Text passage:
Why we need a New Approach
Yet still many interventions and employability initiatives still focus almost entirely on skills.
But the truth is if somebody no longer believes they have a future, no amount of CV writing workshops will solve the problem.
And so earlier this year, we hosted a brand new pilot cohort of LaunchPad Programme – a programme targeted at NEET young adults.
But unlike traditional programmes – rather than focusing purely on employability skills, we focused on the emotional and social barriers that so often prevent people from progressing in the first place.
The young people who enrolled were facing a wide range of challenges – uncertainty around next steps, lack of routine and structure, declining confidence, mental health struggles, social anxiety, challenges linked to neurodivergence, fear of rejection, and growing detachment from society itself.
So alongside mentoring and employability support, we created low-pressure environments where young people could reconnect with others, rebuild confidence and regain momentum at their own pace.
We delivered team challenge days inspired by shows like The Apprentice and Taskmaster, ran dedicated regular co-working and mentoring spaces, and embedded a programme of social connection activities throughout the programme to help foster friendships.
And so participants were not just building skills, but building lasting supportive peer networks with those in the same boat as them to make the experience of being unemployed less lonely.
What we saw was incredible.
Young people who initially struggled socially began staying behind after sessions together. The WhatsApp groups became active and supportive. Participants started eating lunch together unprompted. Confidence visibly grew week by week.
And whilst we are hugely proud of the connections formed and that many have since moved into training, education or employment.
Perhaps the important finding of all was this: the biggest improvement we measured across the programme was hope.
We saw a reported increase of 82% from the start of the programme across the participants in individuals’ outlook towards the future.
And for us – that is such an important outcome as it sits at the centre of motivation, agency and resilience. It shapes whether somebody believes effort is worthwhile. Whether they apply again after rejection.
Because once a young person starts believing there is no place for them in the future of work, detachment can quickly become permanent.
Hope Matters
Milburn in his report lays starkly out the situation facing young people:
“Young people entering adulthood in Britain today face a combination of pressures that no previous generation has experienced simultaneously.
A pandemic that impaired their social development at the most critical window.
A digital environment engineered to capture and monetise their attention.
A housing market out of reach and a labour market that has raised entry thresholds while shrinking entry-level opportunities.
A mental health system that cannot absorb the demand it was never designed to meet.
And an epidemic of loneliness so severe that the World Health Organisation has declared it a global public health concern.”
This aptly tells a story of a generation – not that doesn’t want to work – but that has had the odds stacked against them for so long that they started to lose hope.
And so for many reasons – we believe this report must be a wake-up call. Not just to government, employers, communities but society at large.
We need initiatives and programmes at a scale we have not seen before and re-address the historical underspend of support for NEET young adults.
We need to create opportunities that young people genuine want to engage with, that meet them where they are, help build their confidence (not just their CV).
But more importantly, we need action that will help create action and policy change that will bring hope.
Because if young people no longer believe there is a future worth participating in, then Alan Milburn’s warning may become reality.
Unless action is taken – it really will be a “lost generation” and the consequences will be crippling – not just for our young people, but for the economy and future generations.

Stored data:
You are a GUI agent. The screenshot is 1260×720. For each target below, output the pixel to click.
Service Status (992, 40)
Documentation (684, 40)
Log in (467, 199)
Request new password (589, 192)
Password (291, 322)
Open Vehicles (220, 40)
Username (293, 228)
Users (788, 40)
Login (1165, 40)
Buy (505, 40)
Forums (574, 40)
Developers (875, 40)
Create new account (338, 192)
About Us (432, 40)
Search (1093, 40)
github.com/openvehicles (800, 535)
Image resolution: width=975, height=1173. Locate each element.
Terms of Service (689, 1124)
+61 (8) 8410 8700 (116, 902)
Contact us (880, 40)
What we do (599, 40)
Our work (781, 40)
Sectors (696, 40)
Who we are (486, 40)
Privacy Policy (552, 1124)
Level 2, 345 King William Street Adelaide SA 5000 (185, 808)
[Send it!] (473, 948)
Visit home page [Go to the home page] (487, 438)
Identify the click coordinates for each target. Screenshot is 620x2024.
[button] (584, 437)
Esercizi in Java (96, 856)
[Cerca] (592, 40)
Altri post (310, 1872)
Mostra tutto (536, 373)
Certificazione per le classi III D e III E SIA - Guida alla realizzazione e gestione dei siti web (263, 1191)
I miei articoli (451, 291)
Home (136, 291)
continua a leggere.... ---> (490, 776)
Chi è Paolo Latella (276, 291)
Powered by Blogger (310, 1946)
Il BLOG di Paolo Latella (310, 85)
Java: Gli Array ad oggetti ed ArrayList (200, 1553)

Task to complete: Please restate the passage on NEET young adults that opens with the words containing "We delivered team" and closes with "unemployed less lonely.", swapping "team challenge days" for "group challenge days".

Finished task:
We delivered group challenge days inspired by shows like The Apprentice and Taskmaster, ran dedicated regular co-working and mentoring spaces, and embedded a programme of social connection activities throughout the programme to help foster friendships.
And so participants were not just building skills, but building lasting supportive peer networks with those in the same boat as them to make the experience of being unemployed less lonely.